Concept · Seba Knowledge Graph

Rebis

Rebis

The Rebisres bina, “the doubled thing” — is the hermaphroditic figure crowned at the end of the Rosarium Philosophorum picture series. Two-headed, winged, standing on the moon, bearing crown and scepters, the Rebis is the alchemical symbol of the completed coniunctio: “an image of archetypal unity… a realized union of the opposites masculine and feminine… the ‘fourth’ in this series. As a deity, the Rebis, like Aion, holds the opposites together in a single image of unity” (Stein 1998). In the tenth Rosarium picture “the conjoint body rises from the tomb, it reassumes some of the paraphernalia of royalty — a crown, a pair of scepters — which had been put aside during the bath. Still naked, it bestrides the moon and bears the wings of an angel. This is an image of culmination in the alchemical opus” (Stein 1998).

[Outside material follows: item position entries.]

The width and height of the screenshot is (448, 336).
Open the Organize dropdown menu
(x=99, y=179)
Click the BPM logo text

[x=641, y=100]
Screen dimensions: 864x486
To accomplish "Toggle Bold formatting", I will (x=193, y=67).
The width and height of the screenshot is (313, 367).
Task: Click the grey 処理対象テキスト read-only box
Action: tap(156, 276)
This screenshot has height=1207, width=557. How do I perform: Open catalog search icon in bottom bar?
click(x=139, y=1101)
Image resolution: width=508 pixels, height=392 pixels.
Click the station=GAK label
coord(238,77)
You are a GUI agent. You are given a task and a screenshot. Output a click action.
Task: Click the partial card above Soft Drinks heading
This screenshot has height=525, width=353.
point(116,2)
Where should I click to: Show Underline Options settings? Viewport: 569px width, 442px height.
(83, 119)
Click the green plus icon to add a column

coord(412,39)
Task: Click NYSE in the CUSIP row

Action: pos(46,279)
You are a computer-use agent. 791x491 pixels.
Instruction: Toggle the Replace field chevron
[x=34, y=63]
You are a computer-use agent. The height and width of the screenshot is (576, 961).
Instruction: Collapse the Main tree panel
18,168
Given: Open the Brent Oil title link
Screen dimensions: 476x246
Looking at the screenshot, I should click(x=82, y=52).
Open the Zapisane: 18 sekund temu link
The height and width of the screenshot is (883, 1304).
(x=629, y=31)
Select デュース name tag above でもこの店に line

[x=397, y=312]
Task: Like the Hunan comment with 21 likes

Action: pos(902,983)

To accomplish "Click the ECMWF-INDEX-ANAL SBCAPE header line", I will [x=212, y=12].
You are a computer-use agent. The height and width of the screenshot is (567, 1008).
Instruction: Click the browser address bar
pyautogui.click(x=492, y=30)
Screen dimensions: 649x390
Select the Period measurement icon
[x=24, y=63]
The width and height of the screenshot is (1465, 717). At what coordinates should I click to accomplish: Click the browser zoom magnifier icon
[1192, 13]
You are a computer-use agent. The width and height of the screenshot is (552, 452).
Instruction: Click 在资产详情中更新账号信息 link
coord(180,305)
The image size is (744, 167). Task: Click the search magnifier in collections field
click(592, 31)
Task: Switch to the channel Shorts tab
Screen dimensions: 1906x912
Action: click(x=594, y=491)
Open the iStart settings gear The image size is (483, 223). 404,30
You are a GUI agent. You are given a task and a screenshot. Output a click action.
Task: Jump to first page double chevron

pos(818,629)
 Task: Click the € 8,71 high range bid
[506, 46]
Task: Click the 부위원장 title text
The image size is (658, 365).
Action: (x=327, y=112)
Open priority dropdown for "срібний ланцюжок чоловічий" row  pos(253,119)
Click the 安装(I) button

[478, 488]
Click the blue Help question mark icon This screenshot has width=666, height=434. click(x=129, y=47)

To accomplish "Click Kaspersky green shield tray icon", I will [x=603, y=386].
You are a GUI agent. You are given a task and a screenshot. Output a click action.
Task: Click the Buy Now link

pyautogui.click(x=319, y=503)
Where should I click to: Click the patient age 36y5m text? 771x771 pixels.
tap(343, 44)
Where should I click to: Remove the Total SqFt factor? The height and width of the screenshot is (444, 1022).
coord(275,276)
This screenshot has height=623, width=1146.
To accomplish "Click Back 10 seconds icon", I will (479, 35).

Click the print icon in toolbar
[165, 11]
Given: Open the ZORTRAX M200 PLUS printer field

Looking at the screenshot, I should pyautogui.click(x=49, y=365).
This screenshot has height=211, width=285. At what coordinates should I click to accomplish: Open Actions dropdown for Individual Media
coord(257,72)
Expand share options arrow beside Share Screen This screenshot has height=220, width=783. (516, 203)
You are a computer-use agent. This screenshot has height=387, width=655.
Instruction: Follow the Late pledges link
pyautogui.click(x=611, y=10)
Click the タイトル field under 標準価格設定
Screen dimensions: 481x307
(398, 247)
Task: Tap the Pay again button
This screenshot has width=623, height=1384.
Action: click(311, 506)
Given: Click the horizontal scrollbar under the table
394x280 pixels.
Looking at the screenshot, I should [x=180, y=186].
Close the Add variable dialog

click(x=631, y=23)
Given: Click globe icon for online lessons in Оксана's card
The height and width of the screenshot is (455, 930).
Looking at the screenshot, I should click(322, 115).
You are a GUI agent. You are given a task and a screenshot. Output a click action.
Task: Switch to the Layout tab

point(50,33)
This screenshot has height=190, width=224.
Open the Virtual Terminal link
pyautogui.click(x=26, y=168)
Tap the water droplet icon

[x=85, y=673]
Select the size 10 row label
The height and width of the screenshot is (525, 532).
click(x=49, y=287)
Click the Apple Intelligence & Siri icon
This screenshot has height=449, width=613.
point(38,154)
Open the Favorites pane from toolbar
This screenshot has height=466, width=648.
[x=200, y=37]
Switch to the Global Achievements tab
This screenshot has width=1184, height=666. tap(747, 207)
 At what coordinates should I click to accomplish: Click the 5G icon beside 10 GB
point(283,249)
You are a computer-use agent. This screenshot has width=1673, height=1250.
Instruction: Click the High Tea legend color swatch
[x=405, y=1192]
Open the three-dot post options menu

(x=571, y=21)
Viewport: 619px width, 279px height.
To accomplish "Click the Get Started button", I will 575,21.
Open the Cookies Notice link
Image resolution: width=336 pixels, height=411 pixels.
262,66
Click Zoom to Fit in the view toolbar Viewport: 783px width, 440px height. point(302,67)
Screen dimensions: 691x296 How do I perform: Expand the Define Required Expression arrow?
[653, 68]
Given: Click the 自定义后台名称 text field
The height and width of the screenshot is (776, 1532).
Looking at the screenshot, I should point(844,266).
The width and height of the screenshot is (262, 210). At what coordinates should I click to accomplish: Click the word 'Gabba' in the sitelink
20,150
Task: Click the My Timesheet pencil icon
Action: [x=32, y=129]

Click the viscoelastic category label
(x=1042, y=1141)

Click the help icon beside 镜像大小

Jung reads the Rebis as the alchemical equivalent of the lapis-philosophorum: “the Rebis is described as the cibus sempiternus (everlasting food), lumen indeficiens” and “a symbol of transcendental unity” (Jung 1954, CW 16, §526). “Mercurius is the hermaphrodite par excellence” (Jung 1954, CW 16). The figure belongs to a long tradition — the androgynous Anthropos, the Platonic bisexual First Man, Christ as Anthropos — and is always a figure of what the individuating psyche approaches as the self. What the Rebis shows the opus is that wholeness is neither masculine nor feminine nor their cancellation but a third thing in which the opposites are held in productive co-presence.